[PROVIDED DATA]
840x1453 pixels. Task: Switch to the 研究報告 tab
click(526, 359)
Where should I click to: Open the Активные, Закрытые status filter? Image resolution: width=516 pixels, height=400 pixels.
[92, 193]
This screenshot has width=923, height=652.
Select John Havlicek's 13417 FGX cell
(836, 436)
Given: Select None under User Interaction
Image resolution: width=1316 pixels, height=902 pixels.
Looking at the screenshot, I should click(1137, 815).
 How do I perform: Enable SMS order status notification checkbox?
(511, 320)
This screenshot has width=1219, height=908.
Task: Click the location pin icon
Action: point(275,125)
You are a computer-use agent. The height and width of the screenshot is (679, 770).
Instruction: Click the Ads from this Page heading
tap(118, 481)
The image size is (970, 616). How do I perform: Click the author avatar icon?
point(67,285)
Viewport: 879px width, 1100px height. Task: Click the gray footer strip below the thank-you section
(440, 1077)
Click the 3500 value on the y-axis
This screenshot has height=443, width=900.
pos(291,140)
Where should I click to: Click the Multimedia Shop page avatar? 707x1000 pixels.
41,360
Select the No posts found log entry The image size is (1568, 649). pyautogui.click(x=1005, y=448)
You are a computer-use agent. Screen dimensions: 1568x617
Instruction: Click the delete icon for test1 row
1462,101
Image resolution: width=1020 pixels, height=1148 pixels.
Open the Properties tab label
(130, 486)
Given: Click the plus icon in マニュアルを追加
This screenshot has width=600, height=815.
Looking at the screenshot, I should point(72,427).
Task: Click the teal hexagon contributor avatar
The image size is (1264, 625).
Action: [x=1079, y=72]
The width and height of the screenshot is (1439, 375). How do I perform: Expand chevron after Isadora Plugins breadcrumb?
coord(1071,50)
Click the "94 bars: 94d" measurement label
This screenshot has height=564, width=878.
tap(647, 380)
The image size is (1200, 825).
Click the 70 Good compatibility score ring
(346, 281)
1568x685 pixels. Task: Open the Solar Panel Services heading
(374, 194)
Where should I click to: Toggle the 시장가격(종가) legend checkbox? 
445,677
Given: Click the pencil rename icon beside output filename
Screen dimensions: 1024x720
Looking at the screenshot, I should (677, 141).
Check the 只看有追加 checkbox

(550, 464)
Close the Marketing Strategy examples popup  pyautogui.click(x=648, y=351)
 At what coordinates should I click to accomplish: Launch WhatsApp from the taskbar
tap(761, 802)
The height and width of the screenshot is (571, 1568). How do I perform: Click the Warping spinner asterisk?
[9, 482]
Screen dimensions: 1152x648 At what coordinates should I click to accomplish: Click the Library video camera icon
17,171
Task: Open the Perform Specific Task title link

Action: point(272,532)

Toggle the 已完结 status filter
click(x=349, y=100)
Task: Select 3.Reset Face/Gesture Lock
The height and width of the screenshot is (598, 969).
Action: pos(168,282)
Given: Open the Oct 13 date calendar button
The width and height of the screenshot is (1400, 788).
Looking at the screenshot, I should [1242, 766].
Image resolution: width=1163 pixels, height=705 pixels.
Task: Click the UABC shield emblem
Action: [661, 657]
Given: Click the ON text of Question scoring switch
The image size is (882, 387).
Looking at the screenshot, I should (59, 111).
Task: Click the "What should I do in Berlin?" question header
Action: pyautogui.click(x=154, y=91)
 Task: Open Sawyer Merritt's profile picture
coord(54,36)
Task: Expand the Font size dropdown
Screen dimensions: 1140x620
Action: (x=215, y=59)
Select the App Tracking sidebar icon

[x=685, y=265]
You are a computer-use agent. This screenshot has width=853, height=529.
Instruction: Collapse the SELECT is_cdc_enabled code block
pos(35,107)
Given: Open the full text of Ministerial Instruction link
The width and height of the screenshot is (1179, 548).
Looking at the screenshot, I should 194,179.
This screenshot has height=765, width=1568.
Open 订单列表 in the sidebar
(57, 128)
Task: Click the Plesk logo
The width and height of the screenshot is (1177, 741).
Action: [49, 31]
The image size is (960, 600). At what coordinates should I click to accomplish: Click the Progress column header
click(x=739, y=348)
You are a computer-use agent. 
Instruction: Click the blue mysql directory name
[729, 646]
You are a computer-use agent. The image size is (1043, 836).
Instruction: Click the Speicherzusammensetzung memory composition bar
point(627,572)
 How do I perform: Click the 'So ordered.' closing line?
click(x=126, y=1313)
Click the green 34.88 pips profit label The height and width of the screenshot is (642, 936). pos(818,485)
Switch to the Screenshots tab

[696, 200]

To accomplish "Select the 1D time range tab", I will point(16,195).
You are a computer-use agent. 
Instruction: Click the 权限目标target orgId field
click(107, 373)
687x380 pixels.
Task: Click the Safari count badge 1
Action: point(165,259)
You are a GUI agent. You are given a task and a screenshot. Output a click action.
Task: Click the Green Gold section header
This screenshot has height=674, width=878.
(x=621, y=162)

[TASK DETAILS] Go through the material above and copy each line that holds the string "agent".

[ANSWER SECTION]
You are a computer-use agent. The height and width of the screenshot is (679, 770).
You are a computer-use agent. Screen dimensions: 1568x617
You are a computer-use agent. This screenshot has width=853, height=529.
You are a computer-use agent. 
You are a computer-use agent. The image size is (1043, 836).
You are a computer-use agent. 
You are a GUI agent. You are given a task and a screenshot. Output a click action.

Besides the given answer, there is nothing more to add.